Hadist ini melarang menjual barang di tempat membeli barang tersebut, karena pada umumnya,  pembeli pertama yang ingin menjual barang yang (baru saja) dibelinya pada dasarnya  tidak akan menjual barang tersebut kecuali setelah tahu akan mendapatkan keuntungan dari barang tersebut. Dan ini akan kelihatan serta diketahui oleh penjual pertama. Bisa jadi pada diri penjual pertama muncul perasaan menyesal karena telah menjual barang tersebut tanpa menaikkan harganya terlebih dahulu. Atau bisa jadi penjual pertama menaikkan harga barang dagangannya yang lain, atau menaikkan harga barang dagangan yang semisal sehingga membuat harga barang tersebut melonjak tinggi. Oleh karena itu menjual barang ditempat membeli barang tersebut dilarang oleh Syariat Islam.

Penjelasan Lafazh

ابتعت : Aku membeli

استوجبته  : Menjadikannya milikku dengan akad jual beli

أضرب على يده : Aku mengadakan transaksi jual beli dengannya, sudah menjadi kebiasan pada masyarakat saat itu penjual dan pembeli meletakkan tangan yang satu ke tangan yang lain sebagai bukti sama-sama ridho. Atau saling menempelkan (menepukkan) telapak tangan keduanya, hal itulah yang dinamakan dengan As-shafaqāh.
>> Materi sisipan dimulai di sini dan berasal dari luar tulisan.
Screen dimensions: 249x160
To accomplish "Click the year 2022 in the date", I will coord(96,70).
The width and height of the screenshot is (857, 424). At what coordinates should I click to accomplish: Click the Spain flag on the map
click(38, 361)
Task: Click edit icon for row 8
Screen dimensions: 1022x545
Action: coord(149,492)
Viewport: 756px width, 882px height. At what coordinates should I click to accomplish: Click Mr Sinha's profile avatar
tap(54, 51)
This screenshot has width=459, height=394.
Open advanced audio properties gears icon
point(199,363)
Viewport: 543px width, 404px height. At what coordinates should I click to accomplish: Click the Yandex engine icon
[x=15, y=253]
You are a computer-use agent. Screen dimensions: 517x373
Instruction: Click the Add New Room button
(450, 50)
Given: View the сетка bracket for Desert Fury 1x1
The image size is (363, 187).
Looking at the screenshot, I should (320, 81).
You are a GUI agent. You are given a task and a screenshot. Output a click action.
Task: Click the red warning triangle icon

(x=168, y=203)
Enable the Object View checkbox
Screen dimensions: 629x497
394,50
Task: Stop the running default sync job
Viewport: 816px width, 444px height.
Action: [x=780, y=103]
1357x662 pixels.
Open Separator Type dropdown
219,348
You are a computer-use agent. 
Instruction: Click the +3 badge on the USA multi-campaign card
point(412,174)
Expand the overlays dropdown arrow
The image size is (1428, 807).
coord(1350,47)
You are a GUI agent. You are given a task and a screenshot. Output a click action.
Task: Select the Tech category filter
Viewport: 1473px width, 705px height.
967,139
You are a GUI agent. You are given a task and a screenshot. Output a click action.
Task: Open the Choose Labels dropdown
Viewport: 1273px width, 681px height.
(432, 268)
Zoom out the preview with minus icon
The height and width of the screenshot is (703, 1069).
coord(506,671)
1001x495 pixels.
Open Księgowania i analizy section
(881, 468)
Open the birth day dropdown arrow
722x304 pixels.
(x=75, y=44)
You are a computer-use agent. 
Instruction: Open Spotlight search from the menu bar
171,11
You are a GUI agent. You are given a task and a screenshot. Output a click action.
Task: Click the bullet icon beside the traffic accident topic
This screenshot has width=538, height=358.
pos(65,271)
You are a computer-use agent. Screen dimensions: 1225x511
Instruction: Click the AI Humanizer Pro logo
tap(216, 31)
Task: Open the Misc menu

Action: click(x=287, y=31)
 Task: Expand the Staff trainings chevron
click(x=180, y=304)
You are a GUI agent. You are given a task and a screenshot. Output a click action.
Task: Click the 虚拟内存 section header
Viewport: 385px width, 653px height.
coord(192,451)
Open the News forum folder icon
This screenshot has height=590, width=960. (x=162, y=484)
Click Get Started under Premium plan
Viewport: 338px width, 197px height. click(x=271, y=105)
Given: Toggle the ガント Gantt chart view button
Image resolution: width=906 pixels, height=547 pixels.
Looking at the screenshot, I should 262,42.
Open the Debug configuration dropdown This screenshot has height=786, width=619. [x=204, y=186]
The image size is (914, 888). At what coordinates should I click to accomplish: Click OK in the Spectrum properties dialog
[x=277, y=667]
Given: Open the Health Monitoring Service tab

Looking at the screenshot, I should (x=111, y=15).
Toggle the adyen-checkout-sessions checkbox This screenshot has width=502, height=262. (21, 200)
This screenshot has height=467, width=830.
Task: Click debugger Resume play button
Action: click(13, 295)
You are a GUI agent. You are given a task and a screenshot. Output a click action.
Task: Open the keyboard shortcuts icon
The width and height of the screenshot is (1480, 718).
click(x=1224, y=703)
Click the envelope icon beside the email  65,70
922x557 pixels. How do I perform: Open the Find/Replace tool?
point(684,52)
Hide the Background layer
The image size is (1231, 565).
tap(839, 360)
تحوزه : mendapatkannya, dan membawanya

حيث تبتاع : Dzhorof makan, yaitu di tempat membelinya

رحالهم : Yang dimaksud adalah tempat mereka pergi, dan ini merupakan majaz dari suatu istilah yang ada di dalamnya. Ar-rihl adalah perabotan rumah yang sering digunakan manusia. Ar-Rihl bisa juga bermakna rumah dan tempat tinggal mereka. Tetapi kalimat ini hanya menunjukkan kebiasaan, jadi, jika ada seseorang membeli barang kemudian membawa barang tersebut ke toko nya maka sudah seperti membawanya ke tempat tinggalnya. Dan dia sudah boleh menjual barang yang baru dibelinya tersebut menurut kesepakatan ulama’.

Fiqih Hadist

  1. Sangat disukai orang yang berbisnis atau melakukan aktivitas jual beli
  2. Aktivitas jual beli dianjurkan dilakukan di dalam pasar karena dapat menstabilkan harga dan pasar merupakan tempat berkumpulnya segala barang dagangan
  3. Penjelasan bahwasanya seorang yang alim terkadang belum mampu menjawab suatu permasalahan walaupun masalah yang mashur (populer).
  4. Sangat disukai penjual dan pembeli bersalaman saat transaksi jual beli
  5. Dianjurkan memberikan nasihat meskipun kepada ahli ilmu karena tidak menutup kemungkinan mereka bisa alpa (lalai) karena sesuatu.
  6. Seseorang dibolehkan melarang orang lain untuk mengerjakan suatu perkara jika dia mengetahui perkara tersebut menyalahi syariat, selama tidak mendatangkan bahaya, dan dengan syarat orang tersebut tetap melakukan kesalahannya, walaupun yang melarang salah.
  7. Kedudukan dan keutamaan Zaid bin Tsbait didalam Kelimuan
  8. Boleh mengeluarkan fatwa sebelum menunjukkan dalilnya
  9. Larangan menjual barang ditempat membelinya, dan jumhur berbeda pendapat terhadap makna zhahir hadist ini.Mereka berkata yang dimaksud adalah menjual barang yang belum serah terima. Dan syaratnya sebagai berikut :
  10. Larangan menjual barang sampai ada serah terima dan memiliki barang tersebut, sebagaimana yang telah diuraikan sebelum ini. Mereka berkata tidak disyaratkan memindahkan/membawa barang sebelum dijual lagi. Sedangkan hadist ini menjadi hujjah atasnya.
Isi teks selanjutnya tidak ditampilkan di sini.